Plaintiffs commenced this action to recover for personal injuries sustained in an August 1999 automobile accident. After joinder of issue and discovery, defendants moved for partial summary judgment dismissing the complaint insofar as it asserted claims based upon personal injuries allegedly sustained by plaintiff Clement Dabiere (hereinafter plaintiff). Concluding that the evidence regarding the cervical injuries claimed by plaintiff established that he did not sustain a serious injury within the meaning of Insurance Law § 5102 (d), Supreme Court granted the motion. Plaintiffs appeal.
In support of their motion, defendants submitted the affidavit and report of an orthopedic surgeon who conducted an independent medical examination of plaintiff. The examination re*832vealed the existence of extensive degenerative arthritic changes in plaintiffs neck and back and that plaintiff had sustained several neck or back injuries prior to the accident, including a broken neck in 1995. Defendants’ expert opined that although plaintiff may have suffered minimal soft tissue injury in the accident, the injury had healed and had no lasting effect on the underlying degenerative arthritic process. We agree with Supreme Court that the evidence is sufficient to meet defendants’ burden as the proponent of the motion and, therefore, plaintiff was required to support his claim of serious injury by competent medical evidence based on objective medical findings and diagnostic tests (see Hines v Capital Dist. Transp. Auth., 280 AD2d 768; Tankersley v Szesnat, 235 AD2d 1010).
Plaintiffs treating physician opined that the accident exacerbated plaintiffs preexisting degenerative condition, resulting in permanent pain which was unlikely to improve. However, the opinion is not based on an observed condition which the expert causally related to the accident. Instead, the expert based his opinion on the conclusion that, despite plaintiffs preexisting cervical and lumbar condition, “he was actually doing reasonably well” prior to the accident. Although an expert’s qualitative assessment of a plaintiffs condition may suffice to demonstrate the extent or degree of physical limitation, that assessment must be supported by objective proof of the injury in order to satisfy the statutory threshold (see Toure v Avis Rent A Car Sys., 98 NY2d 345). Without such proof, the opinion “may be wholly speculative” (id. at 351). Thus, in the absence of objective evidence establishing the aggravation as opposed to the underlying condition, plaintiffs’ submission is insufficient to demonstrate serious injury under the permanent loss of use, consequential limitation of use or significant limitation of use categories (see Hines v Capital Dist. Transp. Auth., supra at 770).

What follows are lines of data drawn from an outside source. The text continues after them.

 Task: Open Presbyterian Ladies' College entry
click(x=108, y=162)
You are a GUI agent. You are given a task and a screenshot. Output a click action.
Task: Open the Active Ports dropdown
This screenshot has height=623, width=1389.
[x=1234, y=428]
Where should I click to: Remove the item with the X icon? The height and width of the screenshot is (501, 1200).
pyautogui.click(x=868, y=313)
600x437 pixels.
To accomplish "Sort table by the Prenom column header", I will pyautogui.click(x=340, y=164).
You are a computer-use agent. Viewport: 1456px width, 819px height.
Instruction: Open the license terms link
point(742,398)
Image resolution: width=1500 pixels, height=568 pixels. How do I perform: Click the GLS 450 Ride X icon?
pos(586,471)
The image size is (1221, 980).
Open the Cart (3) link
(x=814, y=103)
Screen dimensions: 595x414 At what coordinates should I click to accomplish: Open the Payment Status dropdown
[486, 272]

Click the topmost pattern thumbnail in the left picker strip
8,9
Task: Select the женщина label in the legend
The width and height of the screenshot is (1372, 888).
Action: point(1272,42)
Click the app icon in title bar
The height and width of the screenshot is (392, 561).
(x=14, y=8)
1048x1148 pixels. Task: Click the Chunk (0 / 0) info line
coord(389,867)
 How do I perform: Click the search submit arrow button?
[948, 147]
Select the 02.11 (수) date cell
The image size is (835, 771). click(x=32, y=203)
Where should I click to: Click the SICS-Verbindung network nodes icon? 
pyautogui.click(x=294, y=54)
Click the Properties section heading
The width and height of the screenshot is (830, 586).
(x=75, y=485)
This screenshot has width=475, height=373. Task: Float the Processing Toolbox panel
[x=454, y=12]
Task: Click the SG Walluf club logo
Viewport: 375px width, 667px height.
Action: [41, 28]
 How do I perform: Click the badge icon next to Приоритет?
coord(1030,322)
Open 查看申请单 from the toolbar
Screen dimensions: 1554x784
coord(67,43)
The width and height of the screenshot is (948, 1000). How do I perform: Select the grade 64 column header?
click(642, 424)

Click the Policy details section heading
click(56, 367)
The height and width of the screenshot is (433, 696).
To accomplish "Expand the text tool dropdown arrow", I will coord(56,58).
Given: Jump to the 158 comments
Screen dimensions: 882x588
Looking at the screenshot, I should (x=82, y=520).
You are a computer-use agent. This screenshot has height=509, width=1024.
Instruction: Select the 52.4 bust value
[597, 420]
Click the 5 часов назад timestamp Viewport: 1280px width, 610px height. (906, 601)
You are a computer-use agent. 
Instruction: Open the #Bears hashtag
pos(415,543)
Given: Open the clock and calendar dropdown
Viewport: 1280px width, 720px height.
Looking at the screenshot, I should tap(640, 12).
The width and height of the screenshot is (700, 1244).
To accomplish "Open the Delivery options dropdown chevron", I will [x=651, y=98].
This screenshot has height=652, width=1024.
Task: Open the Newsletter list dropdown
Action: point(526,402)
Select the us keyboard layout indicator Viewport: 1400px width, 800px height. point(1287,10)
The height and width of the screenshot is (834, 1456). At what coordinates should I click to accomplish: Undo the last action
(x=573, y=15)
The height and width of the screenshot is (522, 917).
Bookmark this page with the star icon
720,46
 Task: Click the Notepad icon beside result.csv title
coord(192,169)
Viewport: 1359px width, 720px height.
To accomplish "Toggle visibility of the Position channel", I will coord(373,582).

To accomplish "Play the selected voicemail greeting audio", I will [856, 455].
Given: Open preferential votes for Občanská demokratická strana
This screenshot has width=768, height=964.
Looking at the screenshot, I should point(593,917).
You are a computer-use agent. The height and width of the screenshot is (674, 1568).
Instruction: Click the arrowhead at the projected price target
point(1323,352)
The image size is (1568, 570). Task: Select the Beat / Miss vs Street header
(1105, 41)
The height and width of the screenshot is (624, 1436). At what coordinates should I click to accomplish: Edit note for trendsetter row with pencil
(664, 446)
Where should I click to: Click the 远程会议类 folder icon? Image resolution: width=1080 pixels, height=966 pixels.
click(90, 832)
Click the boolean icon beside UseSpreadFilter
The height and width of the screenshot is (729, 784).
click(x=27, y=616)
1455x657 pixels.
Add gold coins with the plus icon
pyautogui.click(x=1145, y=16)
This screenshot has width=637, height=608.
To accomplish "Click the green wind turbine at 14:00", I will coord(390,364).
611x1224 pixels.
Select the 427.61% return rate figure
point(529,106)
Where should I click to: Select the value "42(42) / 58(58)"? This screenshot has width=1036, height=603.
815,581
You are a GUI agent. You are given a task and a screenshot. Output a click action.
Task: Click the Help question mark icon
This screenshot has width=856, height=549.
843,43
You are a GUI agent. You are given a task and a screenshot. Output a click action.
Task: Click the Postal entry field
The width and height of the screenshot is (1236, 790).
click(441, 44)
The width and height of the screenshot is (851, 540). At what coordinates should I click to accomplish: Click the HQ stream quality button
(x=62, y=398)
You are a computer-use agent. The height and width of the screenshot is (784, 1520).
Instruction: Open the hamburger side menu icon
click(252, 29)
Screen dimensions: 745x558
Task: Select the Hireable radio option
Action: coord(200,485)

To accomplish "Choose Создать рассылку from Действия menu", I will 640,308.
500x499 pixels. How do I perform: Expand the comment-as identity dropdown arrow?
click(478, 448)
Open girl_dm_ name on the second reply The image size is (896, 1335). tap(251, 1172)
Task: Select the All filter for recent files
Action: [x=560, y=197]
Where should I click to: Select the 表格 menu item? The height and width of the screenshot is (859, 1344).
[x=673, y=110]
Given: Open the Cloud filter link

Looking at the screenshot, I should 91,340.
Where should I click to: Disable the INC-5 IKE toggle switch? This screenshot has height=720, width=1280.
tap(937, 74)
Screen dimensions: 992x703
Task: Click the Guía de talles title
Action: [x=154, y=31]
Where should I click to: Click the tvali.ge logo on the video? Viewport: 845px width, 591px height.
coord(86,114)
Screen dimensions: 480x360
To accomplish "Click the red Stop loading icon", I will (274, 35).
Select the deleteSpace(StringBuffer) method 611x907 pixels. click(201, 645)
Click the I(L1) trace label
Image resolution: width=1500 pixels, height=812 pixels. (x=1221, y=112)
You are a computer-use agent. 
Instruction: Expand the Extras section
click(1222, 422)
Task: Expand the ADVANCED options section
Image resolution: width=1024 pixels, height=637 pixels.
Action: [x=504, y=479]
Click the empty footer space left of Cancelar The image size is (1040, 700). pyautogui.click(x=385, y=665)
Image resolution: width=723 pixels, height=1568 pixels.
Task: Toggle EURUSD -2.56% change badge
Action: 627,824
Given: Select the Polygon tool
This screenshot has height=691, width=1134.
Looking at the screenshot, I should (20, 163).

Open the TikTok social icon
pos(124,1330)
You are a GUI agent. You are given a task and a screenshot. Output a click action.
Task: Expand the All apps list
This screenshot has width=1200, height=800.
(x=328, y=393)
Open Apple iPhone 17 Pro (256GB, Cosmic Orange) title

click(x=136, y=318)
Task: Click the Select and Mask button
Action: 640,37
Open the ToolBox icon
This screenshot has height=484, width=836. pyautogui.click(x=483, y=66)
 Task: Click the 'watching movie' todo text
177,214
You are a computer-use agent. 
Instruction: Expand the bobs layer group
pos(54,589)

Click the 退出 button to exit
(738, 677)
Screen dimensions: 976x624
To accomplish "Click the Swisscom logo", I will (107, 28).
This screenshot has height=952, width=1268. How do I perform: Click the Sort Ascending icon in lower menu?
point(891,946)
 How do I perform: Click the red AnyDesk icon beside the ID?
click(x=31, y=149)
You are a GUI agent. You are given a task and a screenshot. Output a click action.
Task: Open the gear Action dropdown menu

We reach the same conclusion with regard to the 90/180 category of serious injury. To prevail on this category, plaintiff was required not only to show that his usual activities were curtailed “to a great extent rather than some slight curtailment” (Licari v Elliott, 57 NY2d 230, 236), but also to submit medical evidence based on objective medical findings of a medically determined injury or impairment of a nonpermanent nature which caused the alleged limitations on his daily activities (see Monk'v Dupuis, 287 AD2d 187, 191). Plaintiffs’ medical evidence does not satisfy the latter requirement, particularly in the absence of evidence that the restrictions on plaintiffs activities were medically indicated and causally re*833lated to the accident (see Blanchard v Wilcox, 283 AD2d 821, 824). Instead of correlating the curtailment in plaintiffs activities to an injury sustained in the accident, plaintiffs’ expert relied on that curtailment to conclude that the accident must have exacerbated the preexisting degenerative condition. Accordingly, we agree with Supreme Court that the expert’s conclusory opinion is insufficient to defeat defendants’ motion.
Crew III, J.P., Mugglin and Rose, JJ., concur.